[256_]

As an example of this sort of thing, Let's Encrypt adds a randomly generated field to its ACME responses, to force clients to properly ignore unrecognised fields: https://acme-v02.api.letsencrypt.org/directory

The contents of this field link here: https://community.letsencrypt.org/t/adding-random-entries-to...

I think Let's Encrypt have the right idea. I honestly don't think that trying to tip-toe around poorly written code is generally the right thing to do; it seems more like the UK Government is prioritising short-term security (trying to block "bad data", whatever that even is) over long-term security (forcing people to write better code).

[noitpmeder]

Reminds me of when I used to write a CSV for some critical business function, and consumers refused to read by column name instead of by index, even after promising they had fixed their code.

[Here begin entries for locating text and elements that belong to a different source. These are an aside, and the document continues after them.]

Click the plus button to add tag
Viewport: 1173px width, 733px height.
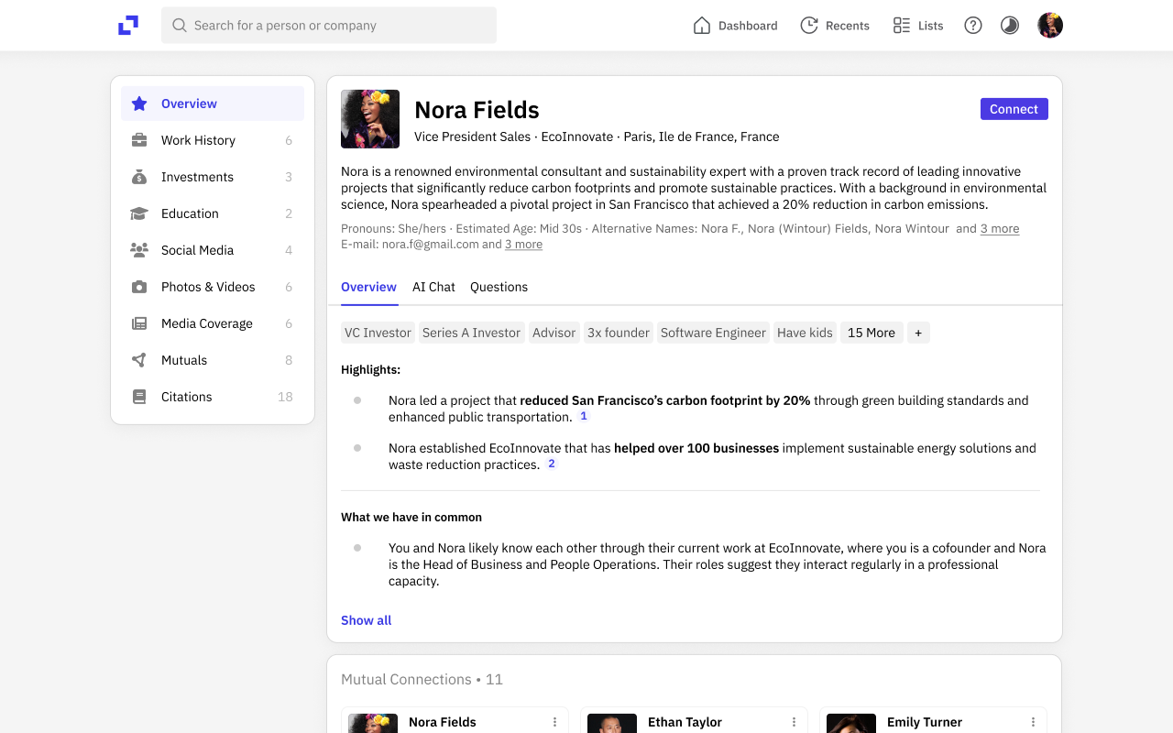[x=918, y=333]
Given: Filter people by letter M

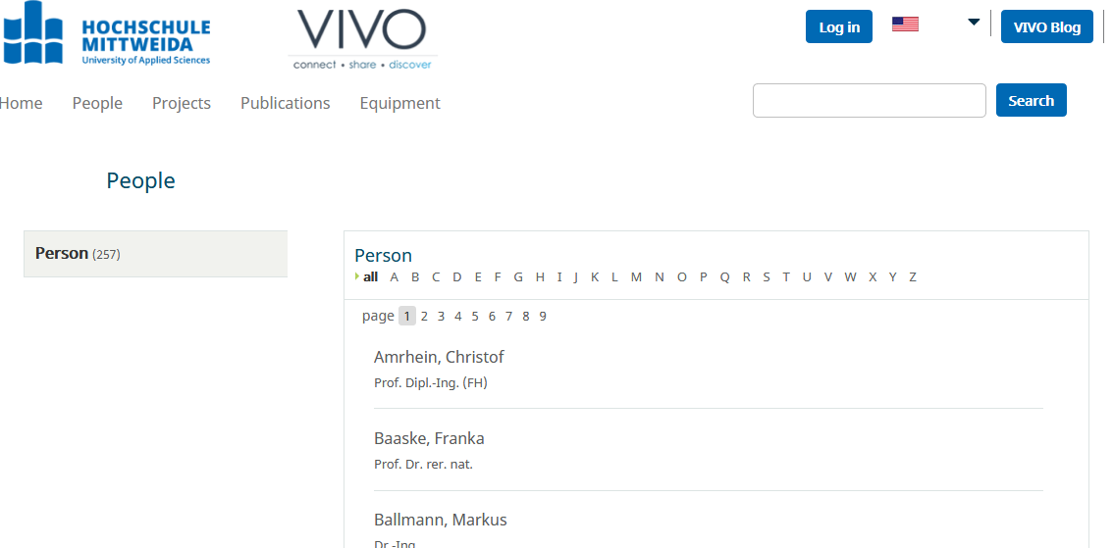Looking at the screenshot, I should tap(636, 277).
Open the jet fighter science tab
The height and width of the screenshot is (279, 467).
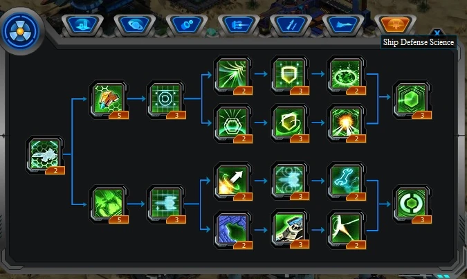(343, 25)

Only took a day or two of randomly shuffling around column orders on every write for them to see sense!

[semanticc]

Ehh, I don't know about that. CSV header row is more of a metadata for humans to me.

[noitpmeder]

This is insane! If I remove a column, or add a new one, why should users care (that did not use said column)?

[theptip]

Great example. I do think it’s a grey area to knowingly cause some potentially untrustworthy site to be loaded as the OP did (even if it’s a white hat domain now, that might not always be true).

.gov should offer these detection services, and NSA should be providing an ambient baseline of pentesting.

Absent government action I think it’s a net-positive action though.